Mike’s Place Suicide Bombing In April 2003 three died and 50 were injured when Asif Muhammad Hanif blew himself up in a suicide attack in a bar in Tel Aviv, Israel. A second bomb, strapped to Derby-born Omar Khan Sharif failed to detonate. Just two weeks before leaving for Israel, Omar Khan Sharif was seen on the streets of Derby leafleting for Al-Muhajiroun.

Bilal Mohammed Believed to be Britain’s first suicide bomber, Bilal was responsible for the killing of nine people in Kashmir on Christmas Day 2000. Bakri Mohammed admitted that Al-Muhajiroun was engaged in sending British fighters to Kashmir and proudly announced that Bilal had been one of his recruits.

Amer Mirza Mirza was the first Al-Muhajiroun supporter to be convicted of an Islamist-related terrorism offence. In March 1999 he was sentenced to six months’ imprisonment for petrol-bombing a West London Territorial Army base in protest at the resumed American bombing campaign in Iraq.

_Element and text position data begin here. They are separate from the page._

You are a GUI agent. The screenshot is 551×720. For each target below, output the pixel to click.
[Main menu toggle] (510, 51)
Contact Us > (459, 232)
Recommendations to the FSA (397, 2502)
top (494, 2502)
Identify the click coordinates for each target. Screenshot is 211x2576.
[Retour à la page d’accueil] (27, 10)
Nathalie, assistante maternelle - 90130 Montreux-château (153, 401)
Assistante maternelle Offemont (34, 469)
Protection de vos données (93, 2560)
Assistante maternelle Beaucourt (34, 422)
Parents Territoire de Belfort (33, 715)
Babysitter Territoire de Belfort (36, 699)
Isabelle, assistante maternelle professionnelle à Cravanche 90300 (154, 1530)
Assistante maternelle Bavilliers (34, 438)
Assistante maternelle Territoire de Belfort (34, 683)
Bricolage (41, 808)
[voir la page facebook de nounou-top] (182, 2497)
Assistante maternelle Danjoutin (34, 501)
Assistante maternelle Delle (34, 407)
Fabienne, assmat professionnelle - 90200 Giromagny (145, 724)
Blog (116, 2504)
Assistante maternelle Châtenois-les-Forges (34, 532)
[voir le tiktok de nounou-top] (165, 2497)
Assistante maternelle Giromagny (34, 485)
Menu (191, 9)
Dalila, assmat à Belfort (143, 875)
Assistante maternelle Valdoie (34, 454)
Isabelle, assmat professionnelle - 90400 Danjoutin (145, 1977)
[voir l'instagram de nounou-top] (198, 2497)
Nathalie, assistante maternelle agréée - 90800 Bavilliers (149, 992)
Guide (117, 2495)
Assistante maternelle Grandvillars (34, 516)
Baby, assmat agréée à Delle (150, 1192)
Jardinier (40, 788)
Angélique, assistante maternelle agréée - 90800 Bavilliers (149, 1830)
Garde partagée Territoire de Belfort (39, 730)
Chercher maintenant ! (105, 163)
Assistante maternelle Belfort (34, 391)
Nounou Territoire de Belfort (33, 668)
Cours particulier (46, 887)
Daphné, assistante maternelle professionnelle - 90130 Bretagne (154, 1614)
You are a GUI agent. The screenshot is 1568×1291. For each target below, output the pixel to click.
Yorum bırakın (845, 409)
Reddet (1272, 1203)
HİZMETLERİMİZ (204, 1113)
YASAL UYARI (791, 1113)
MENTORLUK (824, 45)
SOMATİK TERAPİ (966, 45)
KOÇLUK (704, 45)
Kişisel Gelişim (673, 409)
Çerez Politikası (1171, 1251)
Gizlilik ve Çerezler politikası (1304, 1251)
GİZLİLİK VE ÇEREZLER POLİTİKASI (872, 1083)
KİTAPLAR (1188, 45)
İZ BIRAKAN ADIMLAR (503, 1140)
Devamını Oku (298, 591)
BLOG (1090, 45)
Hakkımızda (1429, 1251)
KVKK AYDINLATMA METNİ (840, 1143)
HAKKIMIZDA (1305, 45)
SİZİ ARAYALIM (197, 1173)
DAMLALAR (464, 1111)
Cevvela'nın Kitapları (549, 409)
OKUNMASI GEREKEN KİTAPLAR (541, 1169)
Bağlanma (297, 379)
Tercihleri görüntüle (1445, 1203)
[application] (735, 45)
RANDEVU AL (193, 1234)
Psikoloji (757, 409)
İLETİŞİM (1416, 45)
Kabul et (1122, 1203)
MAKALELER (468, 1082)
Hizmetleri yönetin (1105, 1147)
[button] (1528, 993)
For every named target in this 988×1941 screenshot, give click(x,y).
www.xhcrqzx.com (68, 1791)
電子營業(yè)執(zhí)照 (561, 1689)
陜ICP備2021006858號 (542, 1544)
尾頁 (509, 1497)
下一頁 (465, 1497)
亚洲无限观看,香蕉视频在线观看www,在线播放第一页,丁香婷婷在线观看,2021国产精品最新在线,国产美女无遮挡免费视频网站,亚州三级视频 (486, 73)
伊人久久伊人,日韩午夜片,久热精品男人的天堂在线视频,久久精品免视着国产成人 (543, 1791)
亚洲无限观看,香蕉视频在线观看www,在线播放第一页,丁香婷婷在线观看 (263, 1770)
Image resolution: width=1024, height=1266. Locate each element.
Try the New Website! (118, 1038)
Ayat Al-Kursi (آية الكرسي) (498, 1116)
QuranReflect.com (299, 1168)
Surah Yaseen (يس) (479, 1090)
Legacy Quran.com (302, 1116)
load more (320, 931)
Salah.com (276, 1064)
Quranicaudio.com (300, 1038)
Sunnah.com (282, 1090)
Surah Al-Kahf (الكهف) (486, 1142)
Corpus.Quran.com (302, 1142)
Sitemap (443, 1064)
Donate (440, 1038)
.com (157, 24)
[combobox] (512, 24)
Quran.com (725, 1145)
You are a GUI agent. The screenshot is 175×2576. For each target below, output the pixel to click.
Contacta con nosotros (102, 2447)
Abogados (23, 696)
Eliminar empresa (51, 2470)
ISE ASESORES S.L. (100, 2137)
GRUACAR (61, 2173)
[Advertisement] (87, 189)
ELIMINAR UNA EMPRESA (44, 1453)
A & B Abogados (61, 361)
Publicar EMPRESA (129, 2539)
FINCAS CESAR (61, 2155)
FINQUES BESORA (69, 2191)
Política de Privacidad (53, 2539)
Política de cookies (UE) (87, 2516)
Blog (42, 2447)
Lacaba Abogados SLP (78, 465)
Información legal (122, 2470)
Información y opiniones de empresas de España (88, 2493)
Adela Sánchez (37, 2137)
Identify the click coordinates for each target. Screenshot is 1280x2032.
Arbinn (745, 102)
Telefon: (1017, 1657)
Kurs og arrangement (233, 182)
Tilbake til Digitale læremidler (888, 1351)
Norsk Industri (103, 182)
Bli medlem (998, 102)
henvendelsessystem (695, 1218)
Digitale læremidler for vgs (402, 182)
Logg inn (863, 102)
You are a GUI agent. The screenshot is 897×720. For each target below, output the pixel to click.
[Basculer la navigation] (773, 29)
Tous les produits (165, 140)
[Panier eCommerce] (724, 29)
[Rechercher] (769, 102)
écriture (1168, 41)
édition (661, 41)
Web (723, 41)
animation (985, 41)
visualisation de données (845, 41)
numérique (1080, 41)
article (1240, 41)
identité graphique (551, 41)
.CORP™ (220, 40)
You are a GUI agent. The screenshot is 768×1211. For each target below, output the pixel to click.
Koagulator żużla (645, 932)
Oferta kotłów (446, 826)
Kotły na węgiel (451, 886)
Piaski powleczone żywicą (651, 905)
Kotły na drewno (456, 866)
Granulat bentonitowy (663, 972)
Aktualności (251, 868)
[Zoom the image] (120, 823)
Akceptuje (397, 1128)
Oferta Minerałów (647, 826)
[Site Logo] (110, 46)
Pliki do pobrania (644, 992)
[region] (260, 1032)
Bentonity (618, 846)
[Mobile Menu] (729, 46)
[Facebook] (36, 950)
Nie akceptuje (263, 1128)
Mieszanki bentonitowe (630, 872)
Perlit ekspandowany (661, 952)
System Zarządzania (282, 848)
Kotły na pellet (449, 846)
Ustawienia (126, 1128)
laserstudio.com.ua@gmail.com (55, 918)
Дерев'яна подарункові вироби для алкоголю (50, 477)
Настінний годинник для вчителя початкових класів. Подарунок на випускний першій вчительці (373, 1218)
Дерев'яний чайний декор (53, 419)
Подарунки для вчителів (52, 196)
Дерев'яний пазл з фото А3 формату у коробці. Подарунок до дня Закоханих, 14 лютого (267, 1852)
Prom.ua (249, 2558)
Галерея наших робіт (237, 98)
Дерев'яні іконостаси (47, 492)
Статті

Al-Muhajiroun Key Politics

  • Al-Muhajiroun’s politics are based on an extreme fundamentalist interpretation of Islam that has little in common with the vast majority of British Muslims’ conception of their religion. At its core is a fervent desire for the revitalisation of an Ottoman Empire type caliphate (Islamic system of government), with the whole world united under Islamic law and leadership. This extremism manifests itself in a form of politics with discrimination and hate at its core.
  • The organisation has a long history of vocal antisemitism. At an Al-Muhajiroun conference in 1998, Yacub Zaki declared “Nobody was gassed to death in the concentration camps […] David Irving has the right idea, destroy the Holocaust myth and you have destroyed Israel.”
  • This visceral antisemitism has been promoted through poster and leaflet campaigns calling for a holy war against the Jews and has led to several convictions.
  • Al-Muhajiroun has also made both Hinduism and Sikhism the target of their hate with calls for followers of these religions to convert to Islam, and by condoning and encouraging the destruction of their religious icons and statues in India.
  • Homophobia is another integral part of the group’s belief system. They describe gay relationships as “perverted acts”, comparable to “rape and murder” and call for homosexuals to be put to death.
  • More generally, they completely condemn democracy, free speech and the many freedoms that result from such a system. This includes calls for the subjugation and segregation of women and the death penalty for those, such as Salman Rushdie, who they deem to have offended Islam.
  • Such a hate-filled belief system is unrecognisable to most British Muslims.